The case is Hartmann v. California Department of Corrections, 11-16008.
Other courts have considered claims of Wiccan inmates that their religious rights were being trammeled.
•Last Wednesday, United States Magistrate Judge Carolyn K. Delaney of the Eastern District of California issued findings and recommendations in the case of a Wiccan state prisoner who claimed, among other things, that his “wands” and “chalices” were taken from him and destroyed. Delaney scoffed that the “wands” that were confiscated were wooden sticks with sharpened crystals at the ends.
“It does appear that the crystals attached to the rose bush branches are pointy and could be used as weapons,” she wrote.
The two “chalices” were prison-issued cups that had been altered.
Delaney recommended that the prison employees’ motion for summary judgment be granted.
•The United States District Court for the Northern District of Indiana on Nov. 2 granted summary judgment to prison officials who had been sued by a Wiccan whose property was taken from him. He claimed this burdened his exercise of religion.
The items included a ritual dagger fashioned out of “paper board”
•On Sept. 4, the U.S. District Court for the Eastern District of Louisiana granted summary judgment to prison officials who were also alleged to have wrongfully seized religious articles. The order points out:
“1. Stones: can be used as projectiles to cause injury and to damage and disable locks. [¶] 2. Feathers: can be used as fletching for darts to be used a weapon; large feathers can also be used as a “shank” [¶] 3. Salt/Dirt mixture and container: the mixture can be used as a weapon by throwing it in someone’s face; the container can be used to hide contraband [¶] 4. Wooden stick: can be used as a weapon [¶] 5. Tarot/Rune Cards: can be used for gambling, trafficking, and trading.”
•The Tenth U.S. Circuit Court of Appeals in 2007 agreed with a male prison, an adherent of Wicca, that his right to the free exercise of religion was denied by prison officials who would not allow him to possess tarot cards.
•The Fifth District Court of Appeal of Florida in 2004 rejected the contention of a woman prisoner that her Establishment Clause rights and those of other prisoners were being denied because they were not allowed to engage in rituals outside the prison walls on days when the moon was full.
Terming Wicca “a form of neo-paganism,” the state appeals court said the case entailed “the particular tension between the retained constitutional rights of inmates, and the requirements of prison authorities to safely and properly operate prison facilities.”

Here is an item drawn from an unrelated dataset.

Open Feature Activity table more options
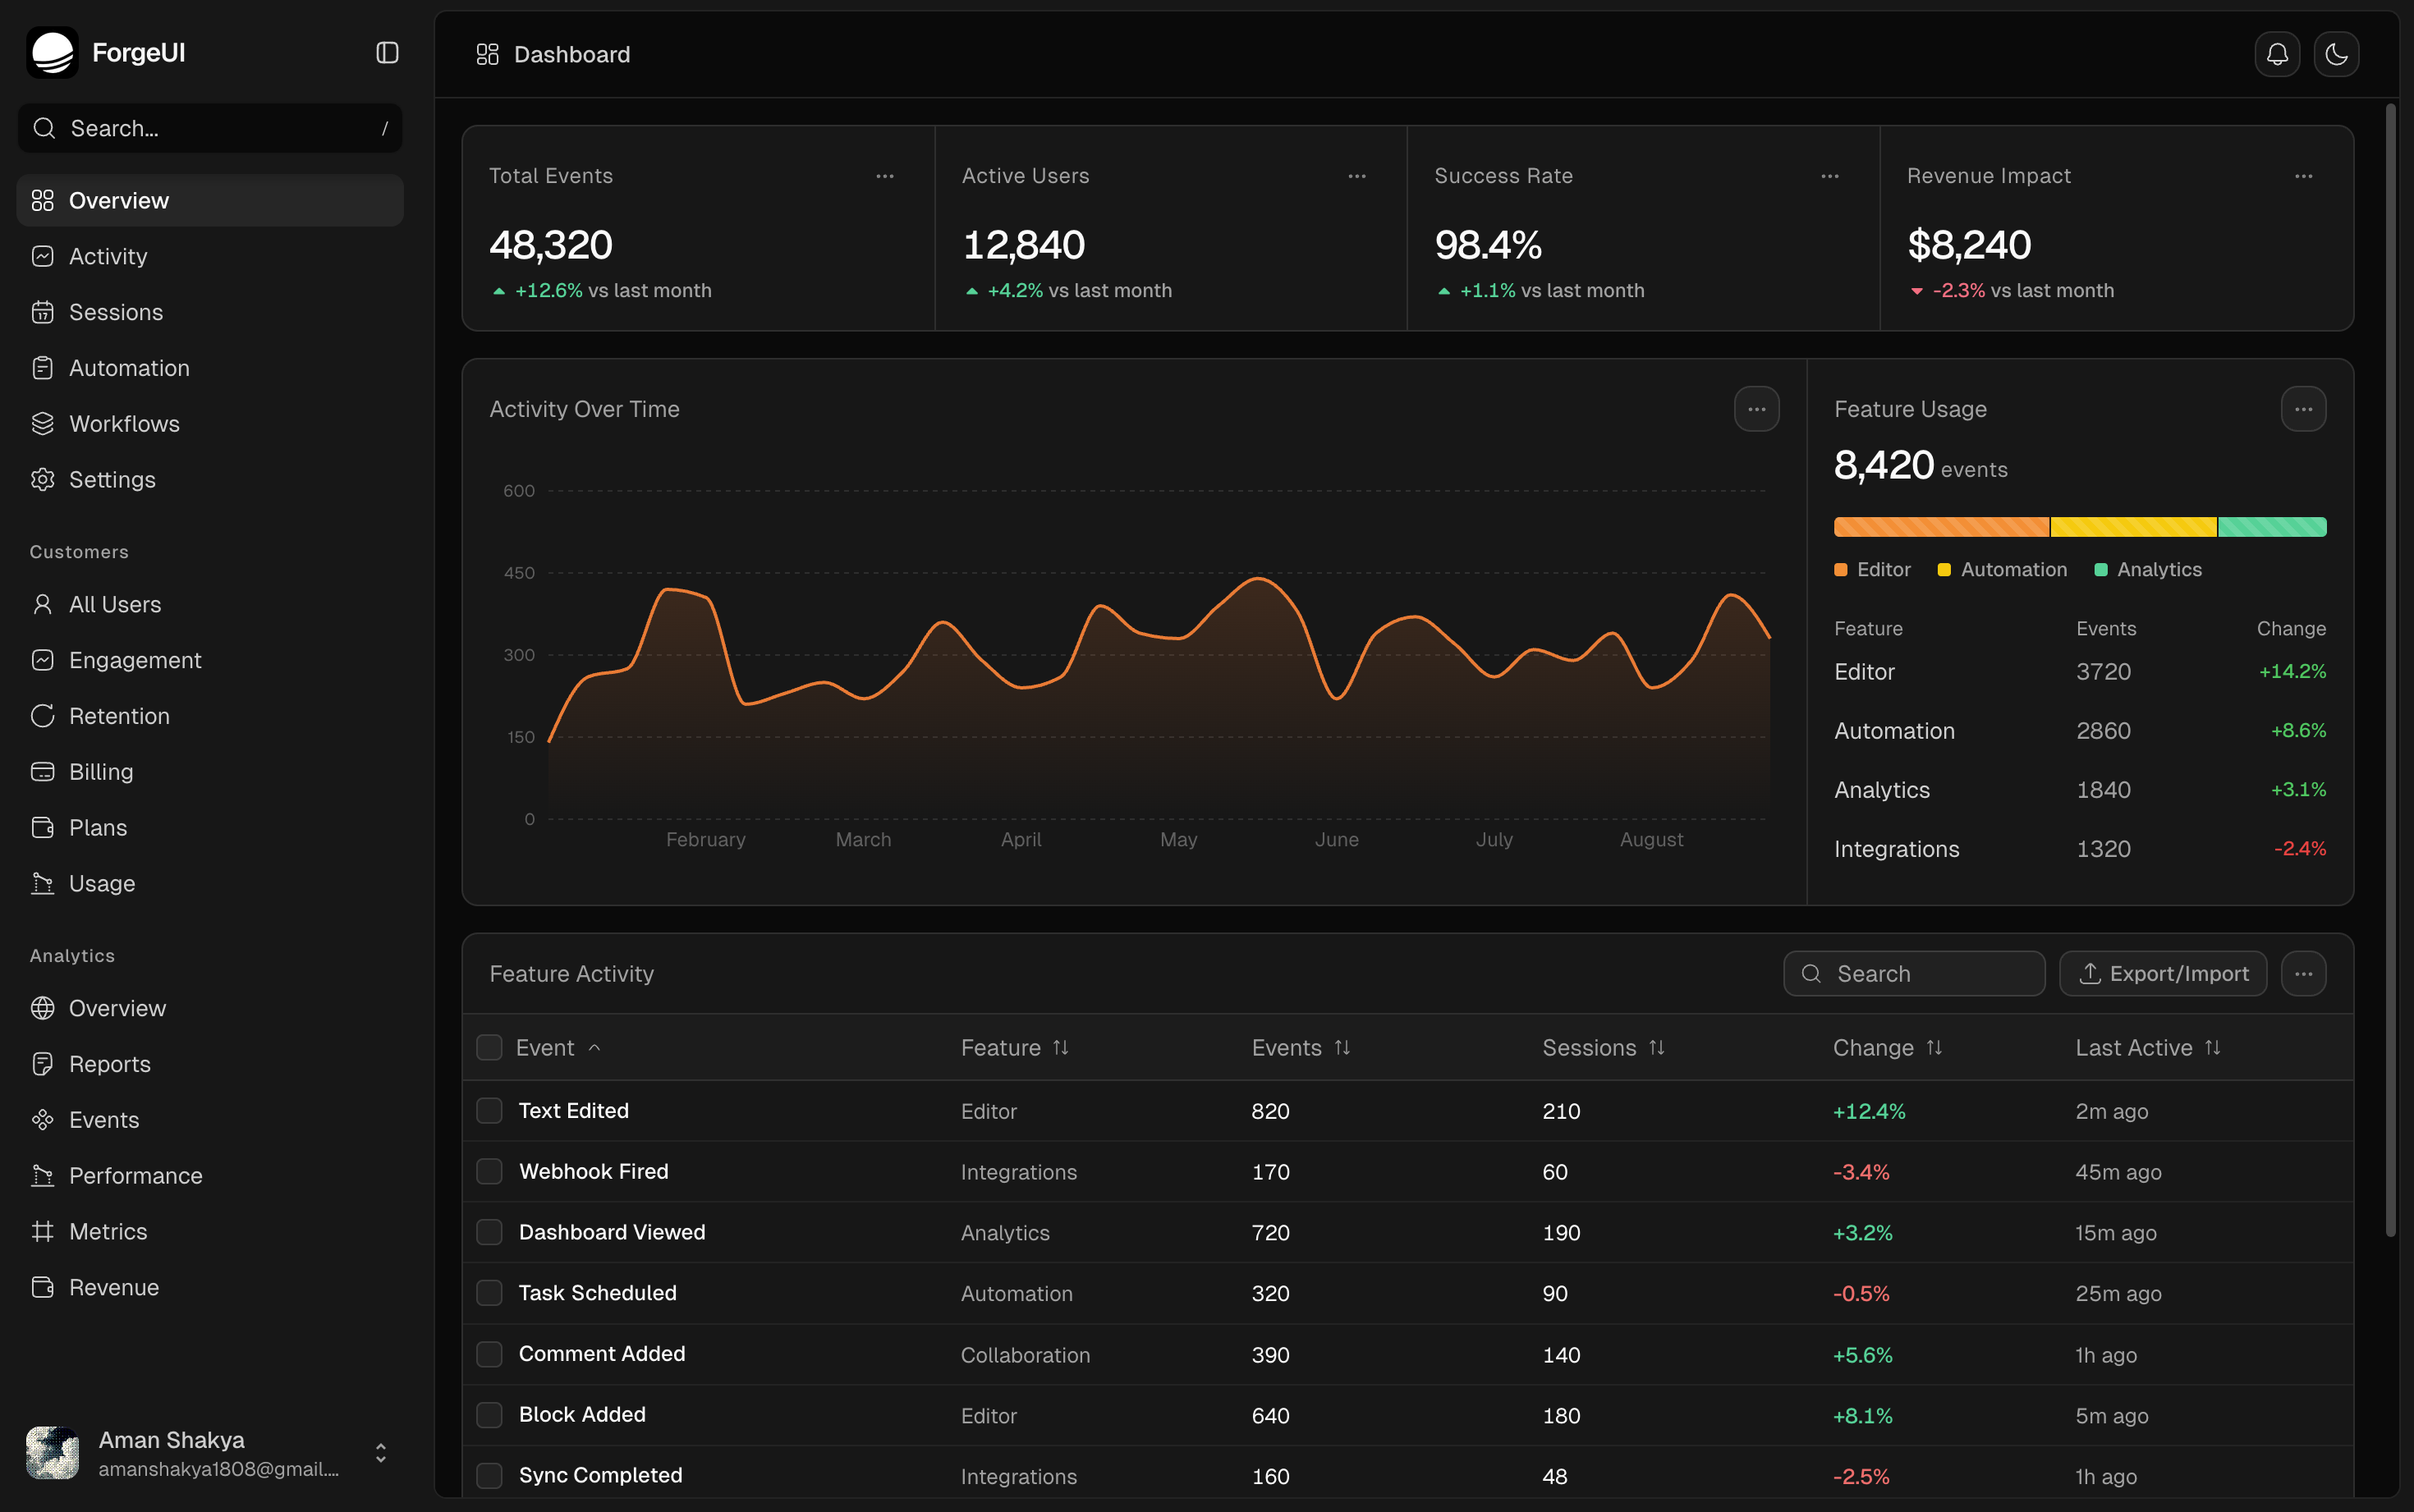 (2303, 973)
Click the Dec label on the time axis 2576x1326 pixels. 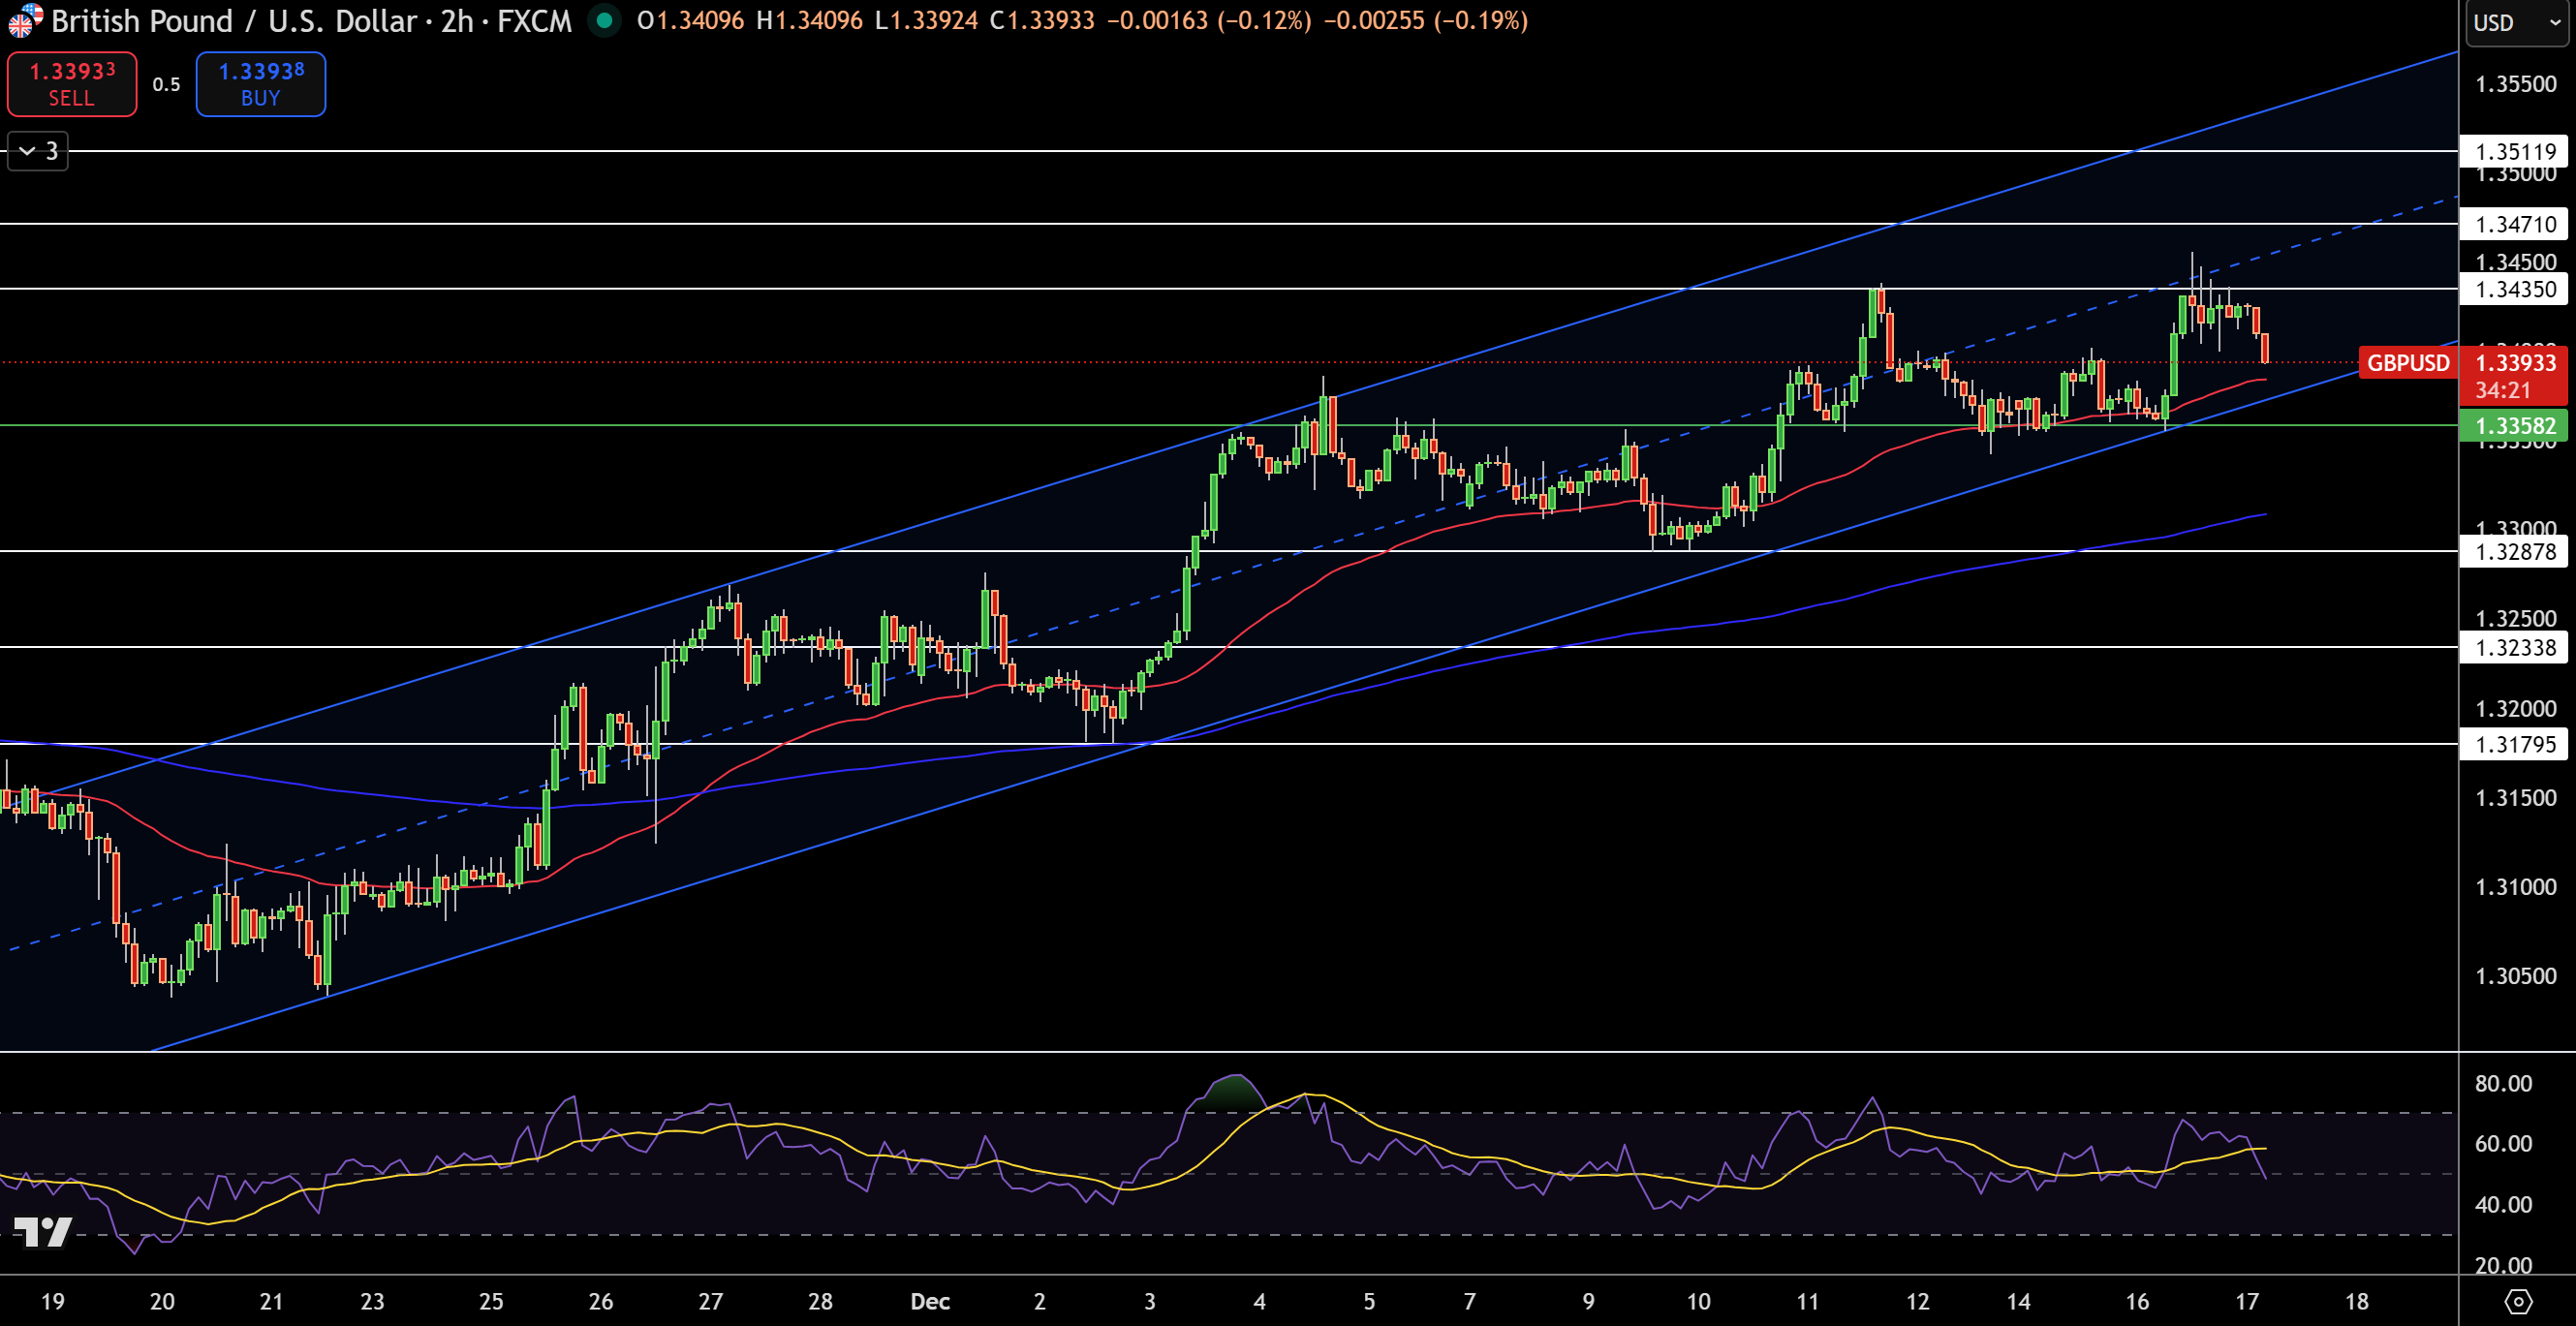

The court said the trial judge properly denied a writ of mandate because the Department of Corrections “does not have an indisputable ministerial duty required by law to accommodate” the prisoner’s participation in rituals. The opinion said the department’s “exercise of reasonable penological judgment, and reasonable institutional security considerations” prevailed.
•The Seventh U.S. Circuit Court of Appeals in 2003 remanded a case brought by a Wiccan prisoner who was forbidden by prison official to cast spells on other inmates. The District Court must decide the controversy under the Religious Freedom Restoration Act, appeals court said.
“We cannot tell whether a limit on casting spells would ‘substantially’ burden [the prisoner’s] religious activities, nor can we tell on this empty record whether ‘spells’ cast by Wiccans would cause problems,” the opinion said, directing that the trial court make the determinations on a “suitable record.”